Use the natural isomorphism $\operatorname{Hom}_{R_m}(C_m,A_m)=R_m\otimes\operatorname{Hom}_R(C,A)$ (which uses the flatness of localisation and the fact that $C$ is finitely presented) and the assumption to see that the map $\operatorname{Hom}_R(C,B)\rightarrow\operatorname{Hom}_R(C,C)$ is surjective since all of its localisations are.

Since the giving a splitting is equivalent to this map being surjective we are done.

P.S.: Of course one could prove "if and only if" in the statement like this.

Counterexample in the general case: Take $R=\prod_{\mathbb N} \mathbb F_2$, $I=\sum_{\mathbb N} \mathbb F_2$ and $C$ the cokernel of the inclusion.

Now I claim three things:

1.) $R$ has dimension zero

Proof: Every element of $R$ is an idempotent and every prime ideal in $R$ has to contain exactly one of $e$ or $1-e$ for every idempotent $e$ in R. If we had a chain of prime ideals, the larger one would necessarily have to contain $e$ and $1-e$ for one such idempotent and so couldn't exist.

2.) The localisation of $R$ at every maximal ideal is a field.

Proof: It is a zero-dimensional local ring by 1.) and reduced since $R$ doesn't contain nilpotent elements. Thus this localisation is a field.

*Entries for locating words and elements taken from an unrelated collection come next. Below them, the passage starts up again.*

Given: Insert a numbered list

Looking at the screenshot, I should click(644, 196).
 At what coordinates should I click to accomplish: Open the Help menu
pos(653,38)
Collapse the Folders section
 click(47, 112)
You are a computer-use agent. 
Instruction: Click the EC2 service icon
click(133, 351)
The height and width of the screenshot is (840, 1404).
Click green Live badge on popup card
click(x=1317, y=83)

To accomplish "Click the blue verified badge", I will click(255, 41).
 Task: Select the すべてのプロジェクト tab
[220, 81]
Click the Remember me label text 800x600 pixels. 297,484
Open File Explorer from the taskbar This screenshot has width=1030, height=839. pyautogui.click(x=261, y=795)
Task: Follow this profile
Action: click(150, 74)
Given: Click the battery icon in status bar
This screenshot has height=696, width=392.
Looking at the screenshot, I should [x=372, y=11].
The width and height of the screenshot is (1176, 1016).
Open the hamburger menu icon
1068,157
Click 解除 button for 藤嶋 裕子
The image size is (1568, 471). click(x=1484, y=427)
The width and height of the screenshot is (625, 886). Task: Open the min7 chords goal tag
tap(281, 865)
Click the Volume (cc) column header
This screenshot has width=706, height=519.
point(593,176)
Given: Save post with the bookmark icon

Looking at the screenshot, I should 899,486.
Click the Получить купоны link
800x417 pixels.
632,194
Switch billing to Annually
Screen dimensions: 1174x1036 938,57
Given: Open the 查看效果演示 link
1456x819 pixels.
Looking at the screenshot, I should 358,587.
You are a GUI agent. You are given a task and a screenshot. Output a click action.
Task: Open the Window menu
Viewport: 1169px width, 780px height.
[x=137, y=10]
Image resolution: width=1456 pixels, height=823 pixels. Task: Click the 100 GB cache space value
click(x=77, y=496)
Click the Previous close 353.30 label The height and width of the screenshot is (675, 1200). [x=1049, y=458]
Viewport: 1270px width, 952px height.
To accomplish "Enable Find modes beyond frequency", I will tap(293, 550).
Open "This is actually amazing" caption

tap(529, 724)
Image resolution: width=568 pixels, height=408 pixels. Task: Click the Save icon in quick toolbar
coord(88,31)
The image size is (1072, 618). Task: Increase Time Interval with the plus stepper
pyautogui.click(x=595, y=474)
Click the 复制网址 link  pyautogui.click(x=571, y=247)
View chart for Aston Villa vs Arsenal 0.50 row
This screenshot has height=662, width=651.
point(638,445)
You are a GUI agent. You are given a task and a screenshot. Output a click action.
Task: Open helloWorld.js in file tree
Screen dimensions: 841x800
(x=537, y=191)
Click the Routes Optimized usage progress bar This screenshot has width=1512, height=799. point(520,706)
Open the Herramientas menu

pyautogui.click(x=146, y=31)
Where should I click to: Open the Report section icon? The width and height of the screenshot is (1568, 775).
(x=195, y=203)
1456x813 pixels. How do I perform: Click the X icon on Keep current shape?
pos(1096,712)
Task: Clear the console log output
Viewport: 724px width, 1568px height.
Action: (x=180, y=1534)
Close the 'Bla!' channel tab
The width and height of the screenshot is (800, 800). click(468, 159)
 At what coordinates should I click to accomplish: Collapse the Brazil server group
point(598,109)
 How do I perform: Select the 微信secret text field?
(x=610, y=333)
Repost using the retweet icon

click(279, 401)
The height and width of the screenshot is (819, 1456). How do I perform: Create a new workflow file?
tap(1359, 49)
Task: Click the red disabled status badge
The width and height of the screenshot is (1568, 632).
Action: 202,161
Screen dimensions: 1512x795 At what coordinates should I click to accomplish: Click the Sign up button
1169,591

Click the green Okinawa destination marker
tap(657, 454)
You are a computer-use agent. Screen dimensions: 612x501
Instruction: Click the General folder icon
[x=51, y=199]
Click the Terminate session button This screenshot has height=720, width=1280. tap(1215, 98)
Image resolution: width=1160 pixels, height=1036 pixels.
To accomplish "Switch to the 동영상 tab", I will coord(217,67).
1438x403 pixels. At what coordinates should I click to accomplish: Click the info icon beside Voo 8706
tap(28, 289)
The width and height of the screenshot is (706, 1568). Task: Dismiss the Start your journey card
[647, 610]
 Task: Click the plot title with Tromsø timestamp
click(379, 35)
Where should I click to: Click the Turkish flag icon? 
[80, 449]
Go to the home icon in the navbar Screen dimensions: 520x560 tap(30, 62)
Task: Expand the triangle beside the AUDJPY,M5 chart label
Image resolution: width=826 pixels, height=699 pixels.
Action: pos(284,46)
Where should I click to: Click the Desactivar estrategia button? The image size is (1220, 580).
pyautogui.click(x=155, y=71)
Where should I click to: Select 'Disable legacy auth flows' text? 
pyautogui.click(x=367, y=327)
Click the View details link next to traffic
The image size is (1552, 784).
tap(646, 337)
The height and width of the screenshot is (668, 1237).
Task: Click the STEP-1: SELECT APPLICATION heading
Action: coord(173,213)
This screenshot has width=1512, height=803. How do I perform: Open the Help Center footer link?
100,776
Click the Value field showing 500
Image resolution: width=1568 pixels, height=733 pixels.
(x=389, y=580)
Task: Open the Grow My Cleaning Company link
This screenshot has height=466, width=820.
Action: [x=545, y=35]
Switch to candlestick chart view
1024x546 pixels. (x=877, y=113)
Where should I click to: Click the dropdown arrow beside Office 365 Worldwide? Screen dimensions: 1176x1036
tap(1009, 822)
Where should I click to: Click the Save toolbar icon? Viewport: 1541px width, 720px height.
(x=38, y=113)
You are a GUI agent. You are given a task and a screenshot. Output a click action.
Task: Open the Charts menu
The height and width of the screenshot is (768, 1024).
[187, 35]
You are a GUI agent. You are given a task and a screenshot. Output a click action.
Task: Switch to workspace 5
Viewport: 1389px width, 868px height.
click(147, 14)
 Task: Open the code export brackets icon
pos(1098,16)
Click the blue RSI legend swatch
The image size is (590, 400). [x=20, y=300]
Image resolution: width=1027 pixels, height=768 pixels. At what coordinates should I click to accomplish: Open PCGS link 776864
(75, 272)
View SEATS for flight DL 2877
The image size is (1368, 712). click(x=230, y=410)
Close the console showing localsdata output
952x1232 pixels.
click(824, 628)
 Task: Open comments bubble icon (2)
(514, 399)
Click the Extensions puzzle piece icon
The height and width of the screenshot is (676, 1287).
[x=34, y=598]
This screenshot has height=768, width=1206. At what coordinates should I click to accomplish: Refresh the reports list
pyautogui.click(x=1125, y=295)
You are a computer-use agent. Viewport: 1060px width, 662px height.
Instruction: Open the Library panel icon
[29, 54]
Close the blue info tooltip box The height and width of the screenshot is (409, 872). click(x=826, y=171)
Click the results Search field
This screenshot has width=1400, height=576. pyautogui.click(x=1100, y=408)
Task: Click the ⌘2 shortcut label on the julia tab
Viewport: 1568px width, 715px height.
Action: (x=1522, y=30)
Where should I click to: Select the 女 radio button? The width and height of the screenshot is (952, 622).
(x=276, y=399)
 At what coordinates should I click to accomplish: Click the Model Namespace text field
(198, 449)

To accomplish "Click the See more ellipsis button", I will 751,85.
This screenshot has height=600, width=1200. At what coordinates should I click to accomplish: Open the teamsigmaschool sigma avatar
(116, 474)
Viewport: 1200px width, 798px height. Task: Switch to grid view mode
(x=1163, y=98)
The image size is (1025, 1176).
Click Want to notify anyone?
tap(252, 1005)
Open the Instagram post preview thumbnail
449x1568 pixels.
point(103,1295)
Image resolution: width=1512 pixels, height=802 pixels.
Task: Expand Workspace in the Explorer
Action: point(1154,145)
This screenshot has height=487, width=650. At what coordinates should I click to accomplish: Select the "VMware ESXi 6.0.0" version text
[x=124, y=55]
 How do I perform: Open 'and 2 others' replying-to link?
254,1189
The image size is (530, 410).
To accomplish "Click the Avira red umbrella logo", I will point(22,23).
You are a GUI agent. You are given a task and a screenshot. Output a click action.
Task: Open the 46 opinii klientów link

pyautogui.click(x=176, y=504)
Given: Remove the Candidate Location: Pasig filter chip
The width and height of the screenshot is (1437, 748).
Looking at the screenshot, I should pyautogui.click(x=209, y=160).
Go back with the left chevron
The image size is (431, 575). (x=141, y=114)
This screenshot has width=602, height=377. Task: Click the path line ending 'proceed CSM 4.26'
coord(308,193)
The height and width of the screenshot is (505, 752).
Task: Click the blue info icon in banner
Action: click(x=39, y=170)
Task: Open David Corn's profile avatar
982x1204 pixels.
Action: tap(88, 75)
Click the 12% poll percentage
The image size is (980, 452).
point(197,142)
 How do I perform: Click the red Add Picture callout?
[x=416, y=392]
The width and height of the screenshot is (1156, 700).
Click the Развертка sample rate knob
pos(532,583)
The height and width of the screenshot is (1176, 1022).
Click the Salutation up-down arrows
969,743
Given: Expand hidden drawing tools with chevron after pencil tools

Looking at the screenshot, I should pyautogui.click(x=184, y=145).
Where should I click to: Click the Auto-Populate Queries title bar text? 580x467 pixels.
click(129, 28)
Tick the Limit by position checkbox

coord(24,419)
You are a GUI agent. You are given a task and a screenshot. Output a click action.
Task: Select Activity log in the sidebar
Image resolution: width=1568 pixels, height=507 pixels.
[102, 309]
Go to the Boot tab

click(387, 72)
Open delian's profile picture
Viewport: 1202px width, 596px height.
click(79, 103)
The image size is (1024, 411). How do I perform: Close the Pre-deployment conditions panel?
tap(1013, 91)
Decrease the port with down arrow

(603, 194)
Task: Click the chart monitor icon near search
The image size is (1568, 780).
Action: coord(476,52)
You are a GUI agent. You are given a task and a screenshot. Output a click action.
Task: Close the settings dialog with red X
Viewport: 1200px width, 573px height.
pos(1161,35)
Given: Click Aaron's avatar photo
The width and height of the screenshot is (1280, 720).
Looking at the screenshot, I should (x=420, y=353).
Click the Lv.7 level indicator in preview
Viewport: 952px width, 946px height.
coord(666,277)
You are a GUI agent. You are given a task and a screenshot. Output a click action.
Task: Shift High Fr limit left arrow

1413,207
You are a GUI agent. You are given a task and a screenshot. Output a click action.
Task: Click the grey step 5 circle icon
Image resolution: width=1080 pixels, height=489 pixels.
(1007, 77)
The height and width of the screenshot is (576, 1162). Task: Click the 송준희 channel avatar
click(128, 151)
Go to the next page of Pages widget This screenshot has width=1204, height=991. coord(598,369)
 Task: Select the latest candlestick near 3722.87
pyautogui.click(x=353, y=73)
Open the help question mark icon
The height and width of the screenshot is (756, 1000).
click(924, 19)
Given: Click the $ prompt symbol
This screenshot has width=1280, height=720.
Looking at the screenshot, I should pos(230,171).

3.) $I$ is not a direct summand of $R$.

Proof: Direct summands correspond to idempotents in $R$. Since every element in $R$ is idempotent we need to analyse all principal ideals. If an element has only finitely many non-zero entries the ideal created by it has only finitely many elements, thus can't be $I$. If on the other hand it contains infinitely many non-zero entries, the ideal created by it has uncountably many elements. Since $I$ contains countably many elements, it can't be a direct summand of $R$.

This establishes the counterexample, since the short exact sequence $0\rightarrow I\rightarrow R\rightarrow C\rightarrow 0$ splits in every localisation at a maximal ideal.